DESCRIPTION OF THE TASK:
Would you retype exactly the lines from the one containing "Windows 7 SP1 (59, 451)" through the last line of the records below, and nothing else?

═════ DATASET ═════

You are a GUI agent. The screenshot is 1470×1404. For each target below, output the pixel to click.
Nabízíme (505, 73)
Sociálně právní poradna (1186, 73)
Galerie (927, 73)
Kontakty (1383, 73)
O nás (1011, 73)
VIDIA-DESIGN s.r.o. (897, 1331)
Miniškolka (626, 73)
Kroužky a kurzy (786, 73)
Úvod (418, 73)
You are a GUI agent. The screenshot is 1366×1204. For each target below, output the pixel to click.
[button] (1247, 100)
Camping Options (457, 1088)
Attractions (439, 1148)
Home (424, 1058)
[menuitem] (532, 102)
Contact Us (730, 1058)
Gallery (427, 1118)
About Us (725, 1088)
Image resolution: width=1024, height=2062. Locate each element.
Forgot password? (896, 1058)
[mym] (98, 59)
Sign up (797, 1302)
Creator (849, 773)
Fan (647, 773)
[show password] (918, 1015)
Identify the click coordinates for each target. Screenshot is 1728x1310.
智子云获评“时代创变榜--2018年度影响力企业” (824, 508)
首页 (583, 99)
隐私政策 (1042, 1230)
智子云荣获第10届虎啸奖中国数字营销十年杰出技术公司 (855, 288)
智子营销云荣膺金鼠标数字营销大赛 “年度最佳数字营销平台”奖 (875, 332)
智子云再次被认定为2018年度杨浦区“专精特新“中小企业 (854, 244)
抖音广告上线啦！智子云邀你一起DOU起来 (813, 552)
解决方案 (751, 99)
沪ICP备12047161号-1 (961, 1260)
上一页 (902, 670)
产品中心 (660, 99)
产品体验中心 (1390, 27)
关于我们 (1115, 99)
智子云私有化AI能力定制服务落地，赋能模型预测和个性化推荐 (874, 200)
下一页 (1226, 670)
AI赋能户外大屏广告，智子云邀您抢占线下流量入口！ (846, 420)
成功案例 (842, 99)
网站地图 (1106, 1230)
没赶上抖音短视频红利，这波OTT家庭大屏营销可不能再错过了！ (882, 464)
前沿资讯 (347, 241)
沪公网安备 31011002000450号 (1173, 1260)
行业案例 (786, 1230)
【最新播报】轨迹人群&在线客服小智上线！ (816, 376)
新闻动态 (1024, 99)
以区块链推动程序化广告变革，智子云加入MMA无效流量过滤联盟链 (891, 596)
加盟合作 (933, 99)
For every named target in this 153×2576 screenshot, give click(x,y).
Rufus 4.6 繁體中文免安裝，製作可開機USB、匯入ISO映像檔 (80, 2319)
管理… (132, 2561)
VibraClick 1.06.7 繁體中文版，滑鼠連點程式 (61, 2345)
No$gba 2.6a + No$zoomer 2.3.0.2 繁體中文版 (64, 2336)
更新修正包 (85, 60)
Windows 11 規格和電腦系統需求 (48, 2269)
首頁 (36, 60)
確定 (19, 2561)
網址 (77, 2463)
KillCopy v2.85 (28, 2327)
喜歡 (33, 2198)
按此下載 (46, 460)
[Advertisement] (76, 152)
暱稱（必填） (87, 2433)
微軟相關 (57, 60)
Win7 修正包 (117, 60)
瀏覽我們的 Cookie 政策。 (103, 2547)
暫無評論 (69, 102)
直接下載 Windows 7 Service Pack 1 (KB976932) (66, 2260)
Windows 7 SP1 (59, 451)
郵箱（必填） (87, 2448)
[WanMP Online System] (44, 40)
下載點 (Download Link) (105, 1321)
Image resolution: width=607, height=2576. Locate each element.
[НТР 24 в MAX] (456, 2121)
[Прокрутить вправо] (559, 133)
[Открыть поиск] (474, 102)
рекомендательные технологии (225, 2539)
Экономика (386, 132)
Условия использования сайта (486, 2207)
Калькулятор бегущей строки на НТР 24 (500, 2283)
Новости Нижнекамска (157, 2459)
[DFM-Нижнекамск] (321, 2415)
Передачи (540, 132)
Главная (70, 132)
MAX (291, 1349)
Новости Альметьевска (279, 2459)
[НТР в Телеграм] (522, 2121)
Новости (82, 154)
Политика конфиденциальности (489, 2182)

═════

WRITTEN SOLUTION:
Windows 7 SP1 (59, 451)
郵箱（必填） (87, 2448)
[WanMP Online System] (44, 40)
下載點 (Download Link) (105, 1321)
Image resolution: width=607, height=2576. Locate each element.
[НТР 24 в MAX] (456, 2121)
[Прокрутить вправо] (559, 133)
[Открыть поиск] (474, 102)
рекомендательные технологии (225, 2539)
Экономика (386, 132)
Условия использования сайта (486, 2207)
Калькулятор бегущей строки на НТР 24 (500, 2283)
Новости Нижнекамска (157, 2459)
[DFM-Нижнекамск] (321, 2415)
Передачи (540, 132)
Главная (70, 132)
MAX (291, 1349)
Новости Альметьевска (279, 2459)
[НТР в Телеграм] (522, 2121)
Новости (82, 154)
Политика конфиденциальности (489, 2182)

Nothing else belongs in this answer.